## [Pixel coordinate grounding data]
━━━━━━━━━━
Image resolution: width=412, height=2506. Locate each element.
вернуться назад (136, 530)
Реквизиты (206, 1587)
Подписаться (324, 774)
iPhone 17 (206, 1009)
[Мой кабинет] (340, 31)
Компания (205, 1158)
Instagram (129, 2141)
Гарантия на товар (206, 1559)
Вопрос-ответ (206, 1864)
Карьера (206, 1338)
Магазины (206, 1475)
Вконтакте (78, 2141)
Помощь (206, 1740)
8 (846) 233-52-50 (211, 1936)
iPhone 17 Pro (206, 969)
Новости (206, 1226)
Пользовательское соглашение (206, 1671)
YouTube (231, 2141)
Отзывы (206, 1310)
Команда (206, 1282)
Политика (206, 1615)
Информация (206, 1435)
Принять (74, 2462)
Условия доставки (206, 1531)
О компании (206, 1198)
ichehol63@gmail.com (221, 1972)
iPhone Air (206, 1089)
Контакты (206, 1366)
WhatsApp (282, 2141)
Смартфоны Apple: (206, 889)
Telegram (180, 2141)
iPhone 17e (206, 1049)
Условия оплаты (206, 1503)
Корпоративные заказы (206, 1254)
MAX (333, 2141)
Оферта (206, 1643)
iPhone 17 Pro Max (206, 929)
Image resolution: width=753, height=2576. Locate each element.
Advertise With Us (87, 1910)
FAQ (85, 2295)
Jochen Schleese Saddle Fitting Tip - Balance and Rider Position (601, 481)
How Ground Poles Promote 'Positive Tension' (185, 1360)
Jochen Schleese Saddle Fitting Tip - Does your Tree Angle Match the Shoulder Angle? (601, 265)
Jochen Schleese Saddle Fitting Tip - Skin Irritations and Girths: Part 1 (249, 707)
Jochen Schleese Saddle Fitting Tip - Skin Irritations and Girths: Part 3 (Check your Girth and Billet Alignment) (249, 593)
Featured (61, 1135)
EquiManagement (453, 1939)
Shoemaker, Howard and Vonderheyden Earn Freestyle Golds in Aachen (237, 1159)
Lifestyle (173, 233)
━━━━━━━━━━
When a line in the data contains "element", return it as written.

## [Answer section]
Image resolution: width=412, height=2506. Locate each element.
Image resolution: width=753, height=2576. Locate each element.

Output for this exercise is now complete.